それと同時に遠いどこか暗闇の中、スライムの分体が張り付いた夥しい数の魔獣が一斉に目覚めたのだった。
曇り空の夜。
今も尚復興作業で賑やかな妖狐族の里。
すると復興作業を手伝っていたシュウとリーシャが異様な気を感じ取った。
「っ⁉」
「これは⁉」
その時、見張り塔から鐘の音が鳴り響く。
「魔獣だ‼魔獣の大軍が押し寄せてきた‼」
シュウは足の身原始化させ高い建物の屋根に飛び移り眼を凝らす。
「おいおい・・・、周期にはまだ早いだろ・・・!」
遥か彼方の森から地響きと共に恐ろしい数の魔獣が津波のように押し寄せてきていたのだ。
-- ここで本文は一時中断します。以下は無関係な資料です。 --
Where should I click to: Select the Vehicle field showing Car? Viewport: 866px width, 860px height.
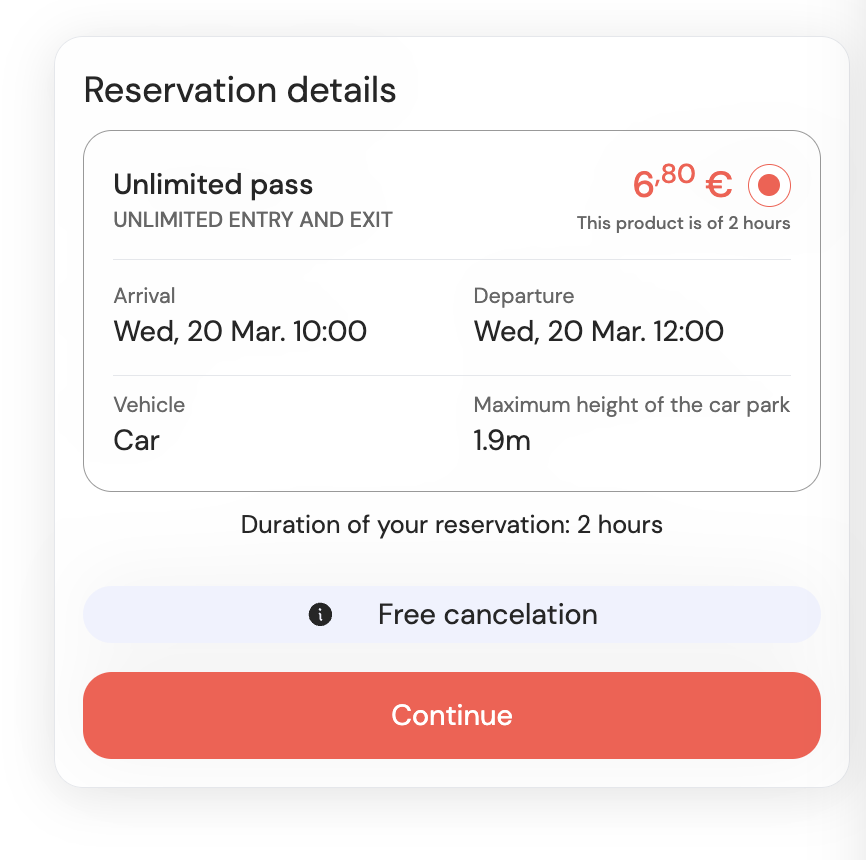coord(137,440)
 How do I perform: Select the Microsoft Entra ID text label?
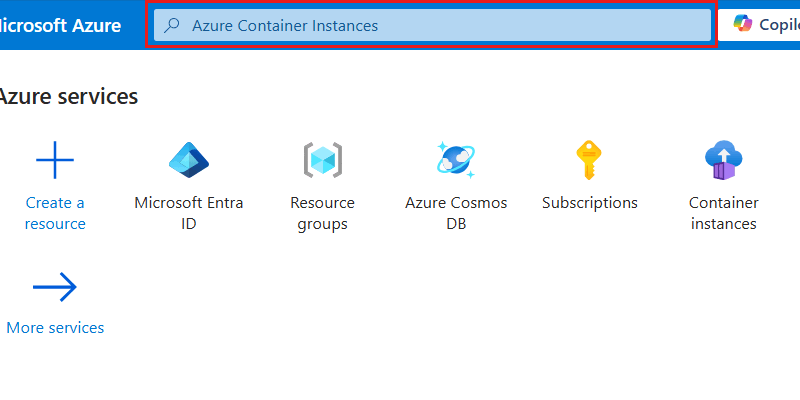[189, 213]
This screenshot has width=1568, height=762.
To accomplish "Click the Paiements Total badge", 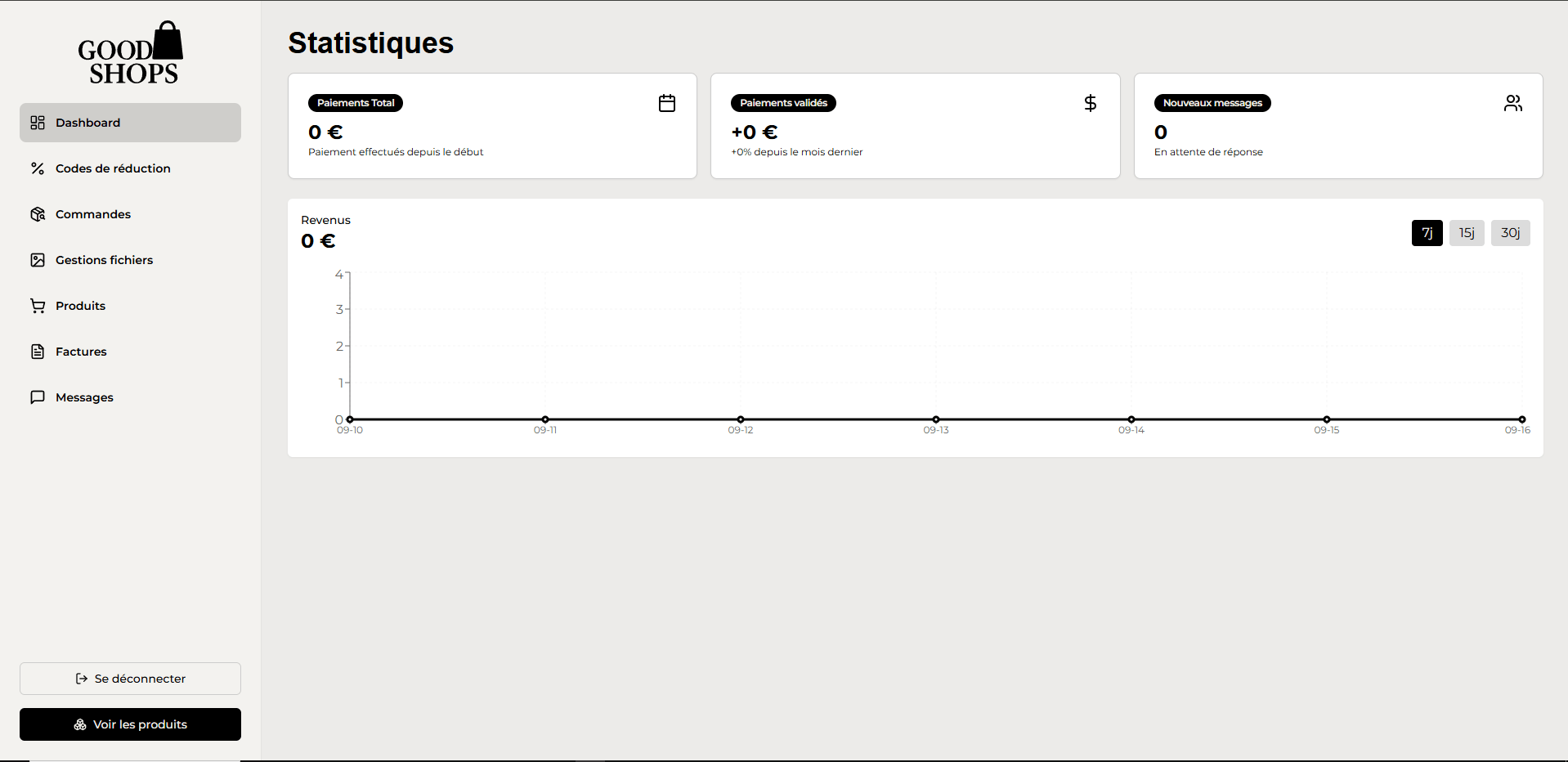I will [356, 103].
「皆‼作業は一時中止だ‼『百鬼夜行』が来るぞ‼」街の住民たちは一部避難を始め、戦闘員は武装準備に取り掛かる。見張り塔から飛び降りるシュウにリーシャが駆け寄る。
「シュウさん!『百鬼夜行』って?」
「五年に一度、国中の魔獣が一斉に渡りを行うんです。その渡りを我らは百鬼夜行と呼んでいます。外国風で言うとスタンピードです!」
魔獣のスタンピードの恐ろしさはリーシャでも知っていた。
タマモの結界がない今、縄張りは裸も同然。
瞬く間に魔獣に蹂躙されてしまう。
「でもおかしい。前回の百鬼夜行は三年前、周期的に今回は明らかに異常なんです!」
「でも現実に起こってます!急いで対処しないと!」
そうは言っても今この場にタクマ達やラルもいない。
妖狐族の精鋭とリーシャのみで大群を相手にしなくてはならない。
リーシャは不安で杖を握りしめる。
(でも、誰かがやらなきゃ!)
なんとか迎え撃つ準備を済ませた直後、百鬼夜行の先頭がやってきてしまった。
狼腫やゴブリンといった脅威の低い魔獣だ。
「第一陣!迎え撃て!」
シュウの指示で戦闘を開始する精鋭部隊。
何度も百鬼夜行を相手にしていたおかげか危なげなく魔獣を帰り討っていった。
そこへ今度は少々高い脅威の魔獣の大軍が押し寄せてくる。
「第二陣!突撃!」
次々と押し寄せる魔獣の大群。
リーシャも参戦するが異様に数が多い。
(やはりおかしい!これ程の種類の魔獣、それもかなりの数、これも和国軍の差し金なのか?)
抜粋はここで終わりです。